35

When accessing a spreadsheet in Google Drive on a computer with a keyboard, I can enter a new line in a single cell by pressing alt+enter.

My keyboard on my Android doesn't even have an alt key.

How do I enter a new line on my Android device?

For a keyboard on my Android, I'm currently using Swype, but I am assuming, and hoping, there is some kind of general approach that is not specific to a particular keyboard.

4
  • 2
    I'm afraid there is no "general approach" for that. You might want to take a look into my list on Keyboards & Input Methods, which holds several candidates like Hackers Keyboard which support such "additional keys".
    – Izzy
    Commented Sep 12, 2014 at 9:53
  • Idea #1 to try: create a "reference document" with a single cell where you put in the "new line" character in the cell on a PC and then use copy and paste on your Android device.
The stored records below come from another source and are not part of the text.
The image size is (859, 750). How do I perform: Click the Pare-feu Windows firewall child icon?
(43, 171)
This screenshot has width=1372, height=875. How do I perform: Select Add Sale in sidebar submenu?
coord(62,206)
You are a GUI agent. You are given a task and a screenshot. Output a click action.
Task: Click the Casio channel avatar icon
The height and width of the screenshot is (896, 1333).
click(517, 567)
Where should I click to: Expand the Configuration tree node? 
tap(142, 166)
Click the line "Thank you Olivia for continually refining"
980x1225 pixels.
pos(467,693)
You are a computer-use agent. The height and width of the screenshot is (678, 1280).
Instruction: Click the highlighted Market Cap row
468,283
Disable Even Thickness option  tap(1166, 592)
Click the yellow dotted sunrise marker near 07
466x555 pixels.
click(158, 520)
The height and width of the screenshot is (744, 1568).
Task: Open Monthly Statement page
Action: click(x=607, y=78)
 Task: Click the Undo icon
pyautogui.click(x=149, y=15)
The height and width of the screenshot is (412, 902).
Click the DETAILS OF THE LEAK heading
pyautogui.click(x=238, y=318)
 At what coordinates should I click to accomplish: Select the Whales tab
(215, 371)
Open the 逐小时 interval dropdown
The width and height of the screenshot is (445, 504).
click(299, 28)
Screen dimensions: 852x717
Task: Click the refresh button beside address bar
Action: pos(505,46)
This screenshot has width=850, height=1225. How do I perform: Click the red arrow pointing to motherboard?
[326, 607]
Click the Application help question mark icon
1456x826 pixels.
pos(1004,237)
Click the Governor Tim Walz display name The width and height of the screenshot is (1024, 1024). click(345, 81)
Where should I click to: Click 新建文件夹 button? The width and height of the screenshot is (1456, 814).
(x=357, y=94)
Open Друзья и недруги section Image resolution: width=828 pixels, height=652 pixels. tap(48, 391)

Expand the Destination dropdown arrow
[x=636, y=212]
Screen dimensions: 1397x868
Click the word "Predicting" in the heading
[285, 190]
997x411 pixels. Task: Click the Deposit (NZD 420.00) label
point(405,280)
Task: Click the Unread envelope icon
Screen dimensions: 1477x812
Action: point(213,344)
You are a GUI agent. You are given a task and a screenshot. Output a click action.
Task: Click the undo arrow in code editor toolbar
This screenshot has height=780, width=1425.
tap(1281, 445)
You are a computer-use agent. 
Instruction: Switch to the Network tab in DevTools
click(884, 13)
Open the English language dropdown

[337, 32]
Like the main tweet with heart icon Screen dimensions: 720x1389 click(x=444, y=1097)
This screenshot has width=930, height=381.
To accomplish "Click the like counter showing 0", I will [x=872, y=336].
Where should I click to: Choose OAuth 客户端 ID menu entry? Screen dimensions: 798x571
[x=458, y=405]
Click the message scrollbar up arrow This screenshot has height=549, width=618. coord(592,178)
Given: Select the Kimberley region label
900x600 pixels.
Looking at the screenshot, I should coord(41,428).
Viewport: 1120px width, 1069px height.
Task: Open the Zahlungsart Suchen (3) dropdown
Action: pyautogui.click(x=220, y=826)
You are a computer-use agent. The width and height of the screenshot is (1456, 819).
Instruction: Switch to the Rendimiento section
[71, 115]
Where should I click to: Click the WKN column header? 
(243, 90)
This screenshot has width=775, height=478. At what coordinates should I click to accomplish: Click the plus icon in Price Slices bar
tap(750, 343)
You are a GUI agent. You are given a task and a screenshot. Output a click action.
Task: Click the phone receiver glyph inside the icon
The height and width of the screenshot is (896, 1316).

Idea #2: does Google sheets support macros?
    – Gdalya
    Commented Sep 18, 2014 at 17:35
  • PERFECT ANSWER, RIGHT HERE GUYS: webapps.stackexchange.com/questions/25359/…
    – user110230
    Commented May 27, 2015 at 1:05
  • @user110230, that answer only applies to desktop computers, not to Android phones.
    – Questioner
    Commented May 27, 2015 at 6:24

8 Answers 8

33

Easiest way: add an extra letter at the end of the line. Select that letter. Hit enter. The letter will be replaced with a new line.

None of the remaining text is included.